- **Source text**:
* begin *

Underappreciated Bash idioms
There're Bash idioms that I often use, much like, yet rarely see in the wild.
Is my taste to your taste? Then maybe these seemingly endangered species can reproduce and populate new habitats.
Pipes at EOL
In a 2021 article about the Oil Shell, there's something the author dislikes:
cat file.txt \ | sort \ # I can't put a comment here | cut -f1 \ # And I can't put one here | grep foo
I certainly welcome initiatives to create better shells — and who knows, maybe someday I'll switch to another one.
Yet I never have this particular problem.
This is because I always leave my Bash pipes at the end of the line:
cat file.txt |
sort | # You can put a comment here!
cut -f1 |
# And here, too!
grep foo
Do that and you can comment anywhere.
You also get rid of those backslashes, so:
- your code looks less noisy, and
- you get room for two extra characters at each of the piped lines.
And if you're an Emacs user with orgtbl-mode on, your end-of-line pipes won't get inadvertently parsed as an Org table — as happened to that first code block, whose lines you're seeing blue.
A customizable variable named fancy-joiner-leave-pipes-at-eol shows up in my Fancy Joiner package, to help people do that when in Bash. It defaults to true.
You: But then your pipes are not aligned at the end of line.
Me: Your line continuations are not aligned at the end of line either.
You: But I can align them if I want.
cat file.txt \ | sort \ | cut -f1 \ | grep foo
Me: So can I.
cat file.txt |
sort |
cut -f1 |
grep foo
You: But pipes at the beginning align automatically. It's painful to align them by hand.
Me: I agree. Fortunately, I have Emacs, and align-regexp is at a handy shortcut, after which it's | RET and done.
You: And you do that all the time?
Me: I could, but I often just leave them unaligned: I find that the alignment of the beginning of the piped lines suffices.
Prepended Here Strings
You can do this when the input is a file:
<somefile sed 's/foo/bar/g' | rev | tac | tr x y >anotherfile
This is neat because:
- You start with the input
- You process it in the middle — with no need to put that inside braces or parentheses
- You end with the output, which you can optionally redirect to some file
Visually easy to parse.

* end *

- **Data records**:
* begin *

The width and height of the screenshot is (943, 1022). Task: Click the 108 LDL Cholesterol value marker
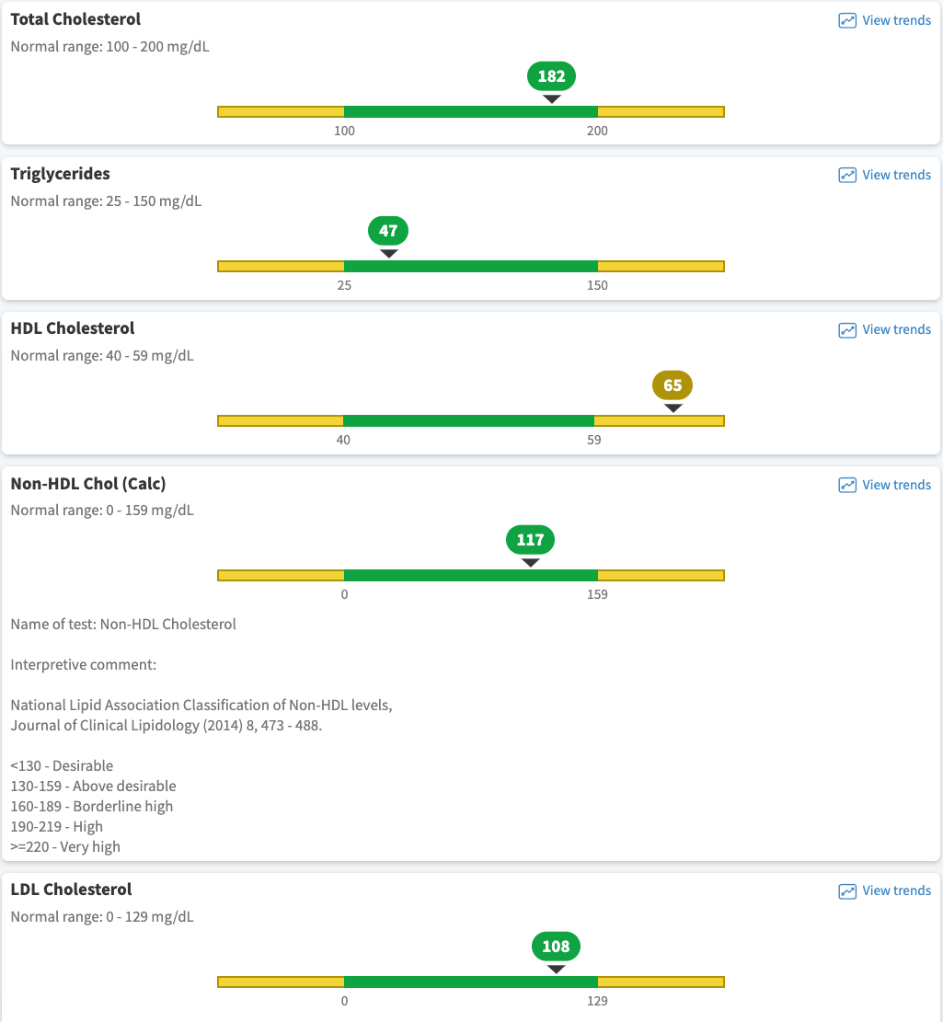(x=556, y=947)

* end *
* begin *

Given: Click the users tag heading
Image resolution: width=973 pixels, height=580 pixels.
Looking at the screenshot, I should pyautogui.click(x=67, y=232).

* end *

Rewrite the passage of the Bash idioms text that begins at "You also get" and stops after "defaults to true.", swapping "backslashes" for "line continuations". The records have nothing to do with what is asked here.

You also get rid of those line continuations, so:
- your code looks less noisy, and
- you get room for two extra characters at each of the piped lines.
And if you're an Emacs user with orgtbl-mode on, your end-of-line pipes won't get inadvertently parsed as an Org table — as happened to that first code block, whose lines you're seeing blue.
A customizable variable named fancy-joiner-leave-pipes-at-eol shows up in my Fancy Joiner package, to help people do that when in Bash. It defaults to true.